Data excerpts:
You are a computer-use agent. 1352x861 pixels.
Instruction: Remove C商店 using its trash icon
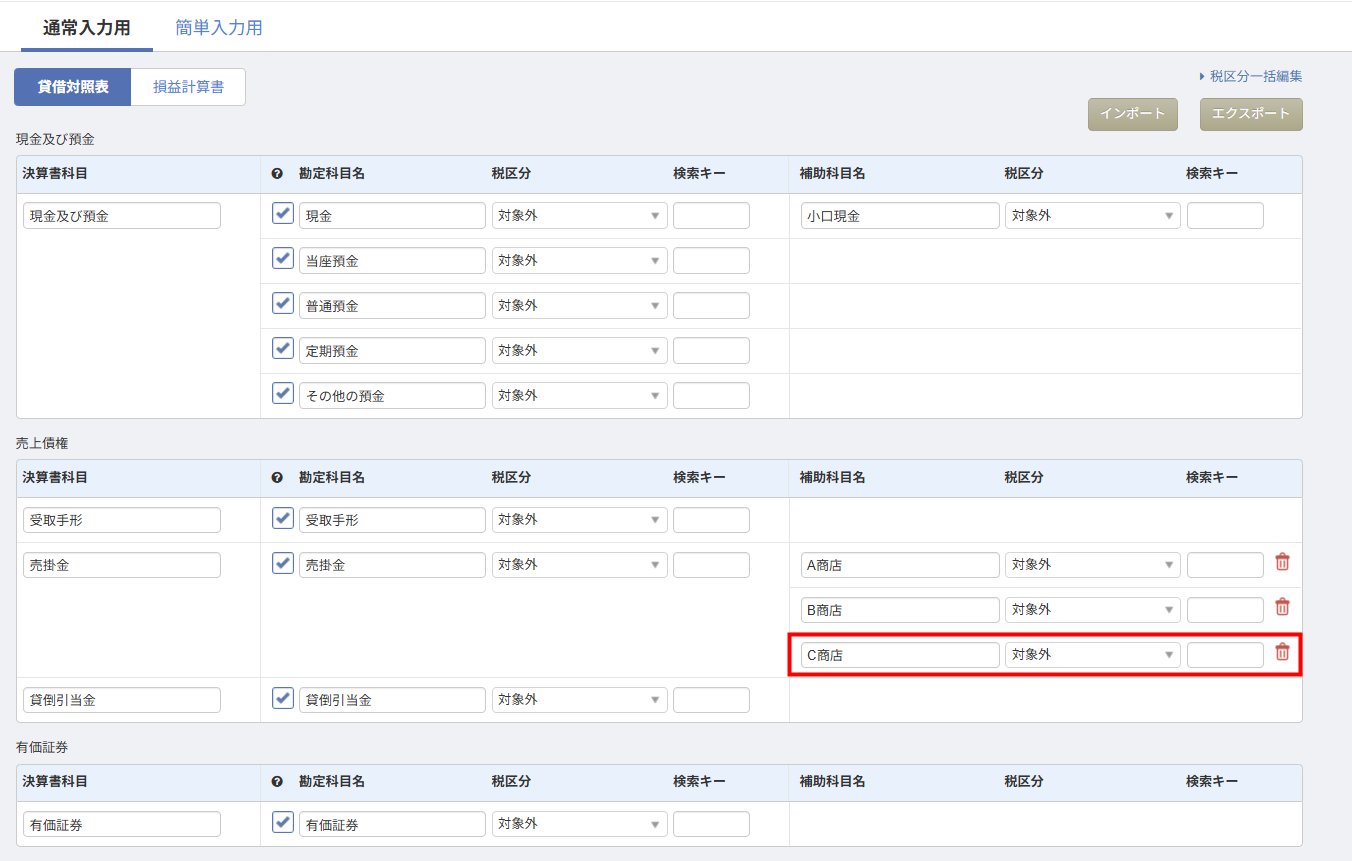pos(1282,653)
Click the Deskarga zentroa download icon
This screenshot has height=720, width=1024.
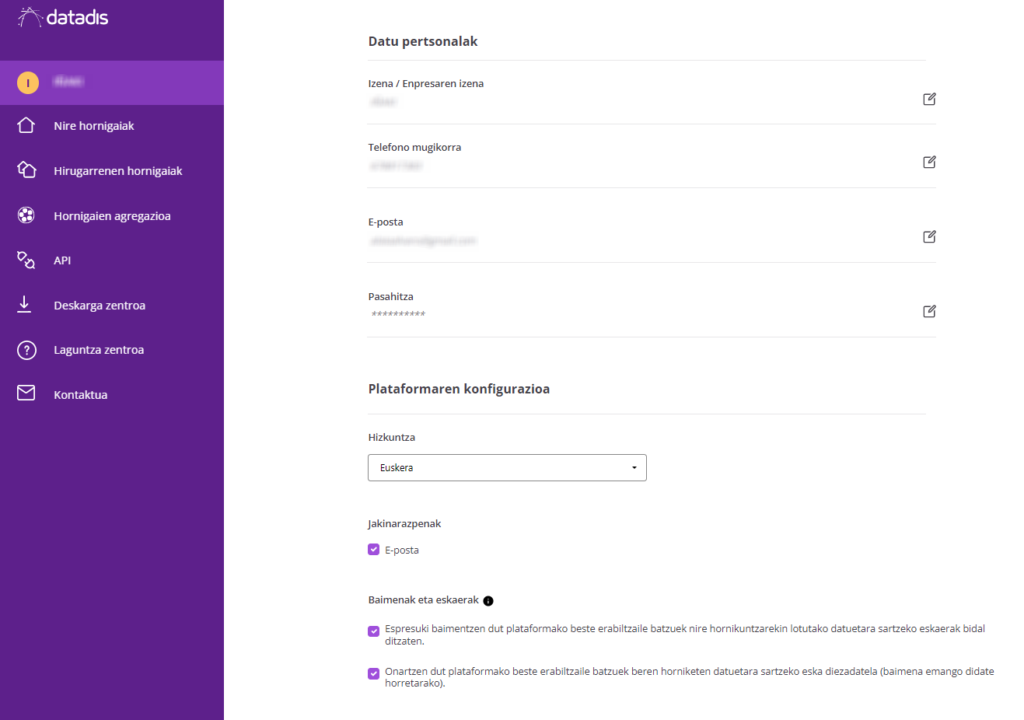[x=27, y=305]
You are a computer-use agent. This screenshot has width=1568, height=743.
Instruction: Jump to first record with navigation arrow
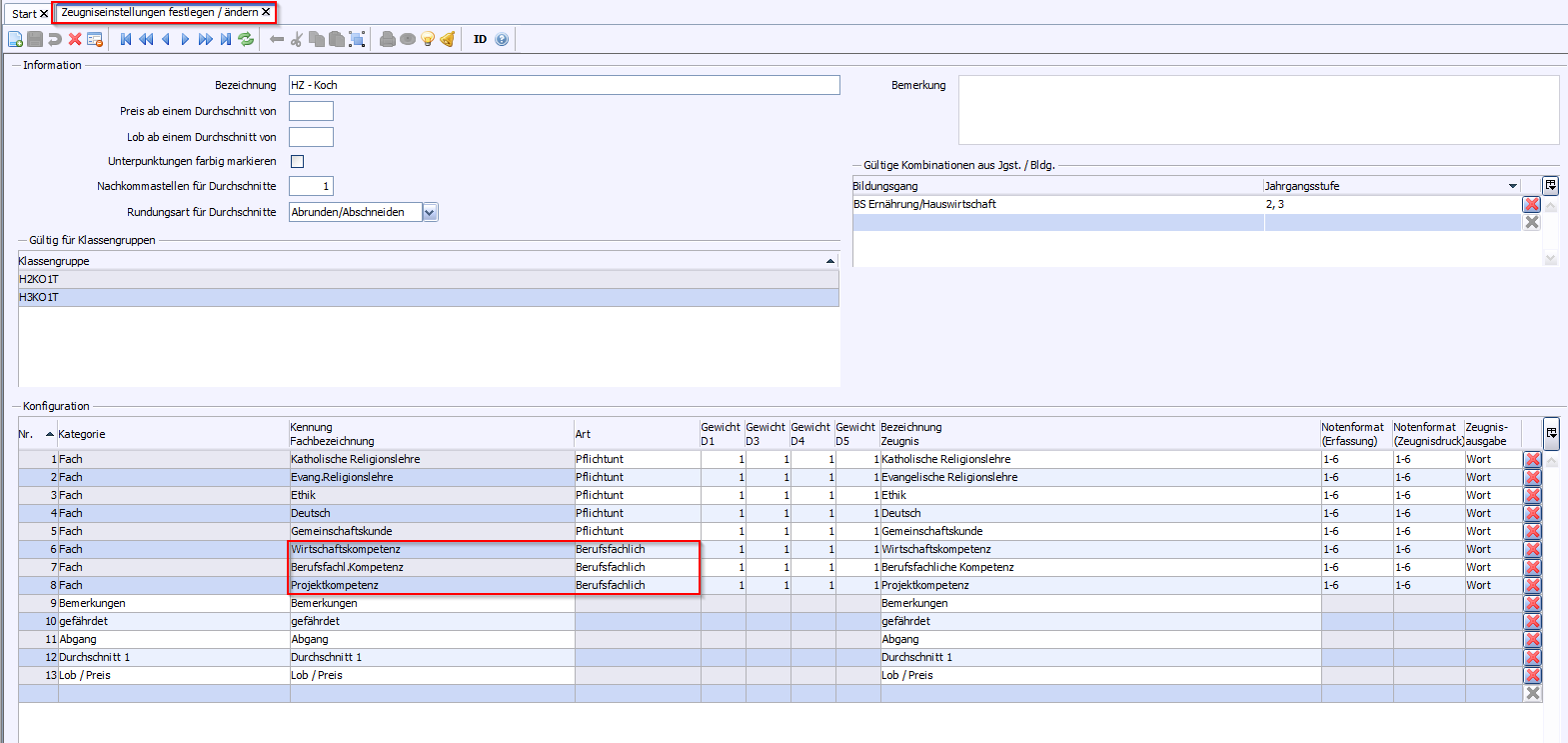click(x=126, y=39)
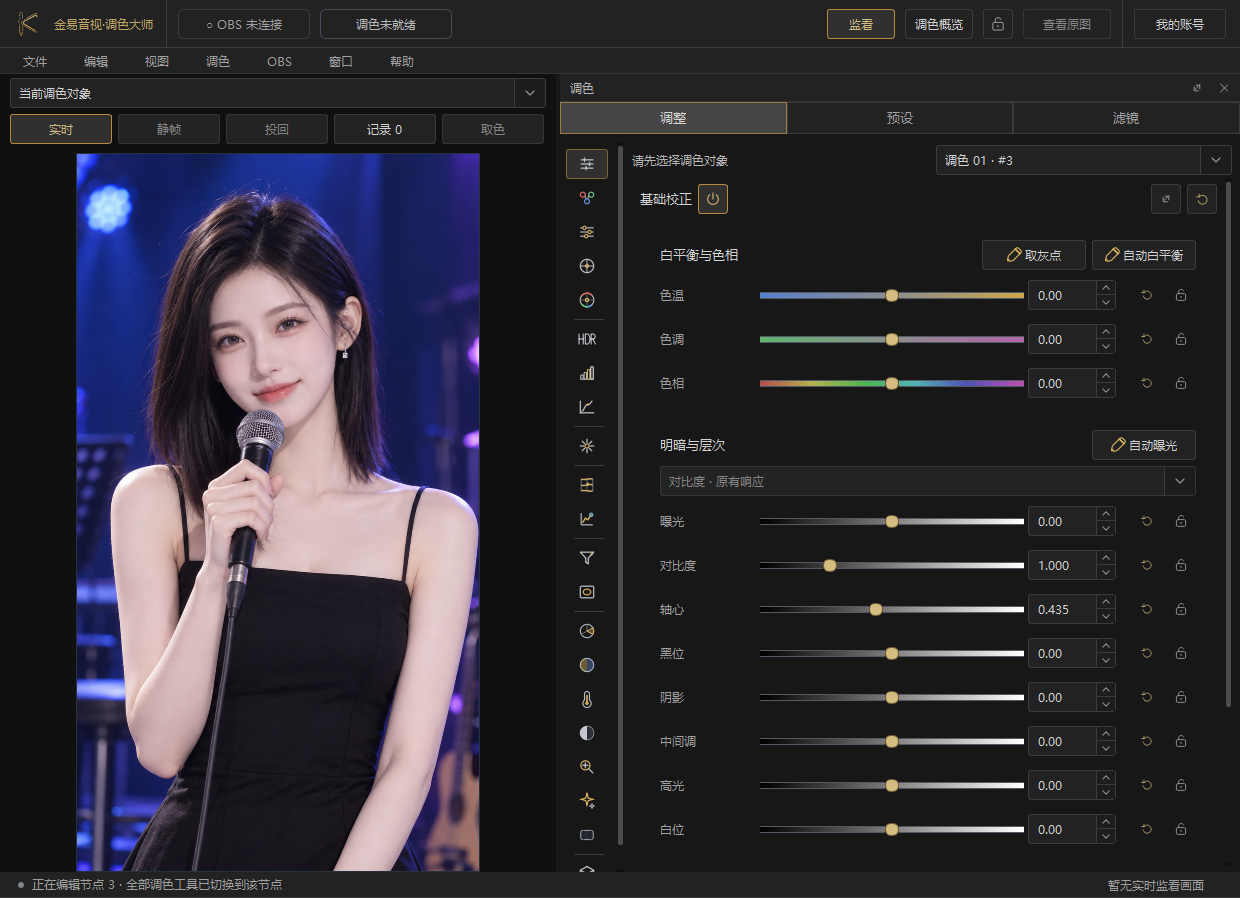Toggle the padlock button in top bar
The width and height of the screenshot is (1240, 898).
click(998, 24)
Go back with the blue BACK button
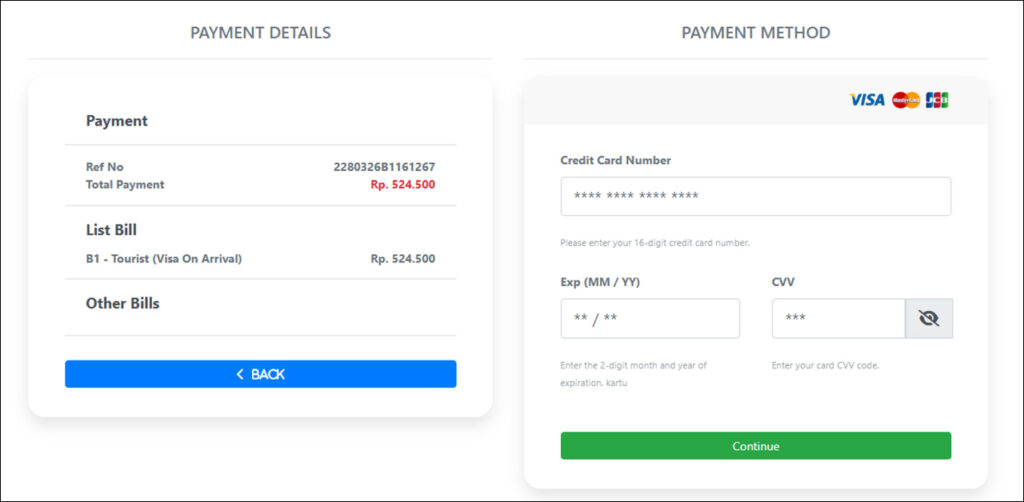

Task details:
Retype exactly the lines from the one containing "Instruction: Remove C商店 using its trash icon" through the last line of the records above, both included, and leave out any pictures.

Response:
Instruction: Remove C商店 using its trash icon
pos(1282,653)
Click the Deskarga zentroa download icon
This screenshot has height=720, width=1024.
[x=27, y=305]
You are a computer-use agent. This screenshot has width=1568, height=743.
Instruction: Jump to first record with navigation arrow
click(x=126, y=39)
Toggle the padlock button in top bar
The width and height of the screenshot is (1240, 898).
click(998, 24)
Go back with the blue BACK button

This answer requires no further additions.